* _TASK DESCRIPTION_
Reproduce all of the records word for word, omitting the pictures.
:: LISTED ENTRIES ::
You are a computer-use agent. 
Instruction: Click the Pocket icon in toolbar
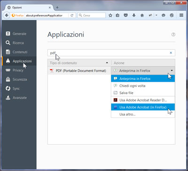click(x=125, y=16)
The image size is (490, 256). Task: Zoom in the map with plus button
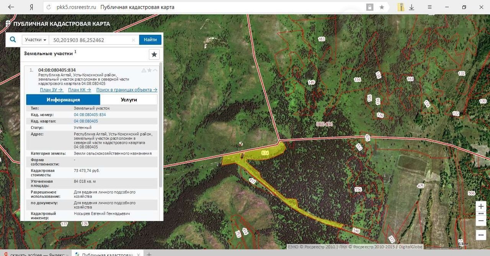[x=481, y=206]
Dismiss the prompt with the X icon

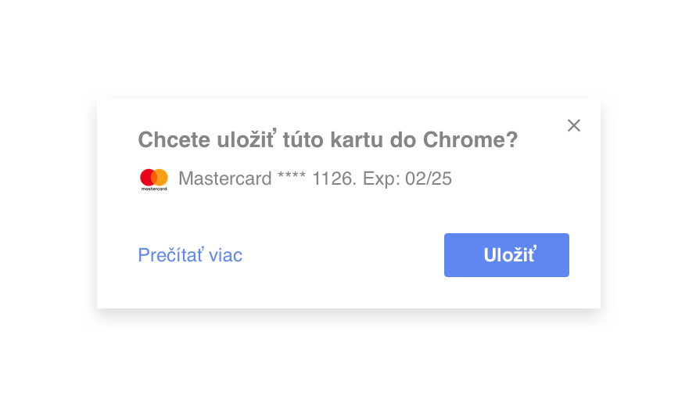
:::
* _RESPONSE AREA_
You are a computer-use agent. 
Instruction: Click the Pocket icon in toolbar
click(x=125, y=16)
The image size is (490, 256). Task: Zoom in the map with plus button
[x=481, y=206]
Dismiss the prompt with the X icon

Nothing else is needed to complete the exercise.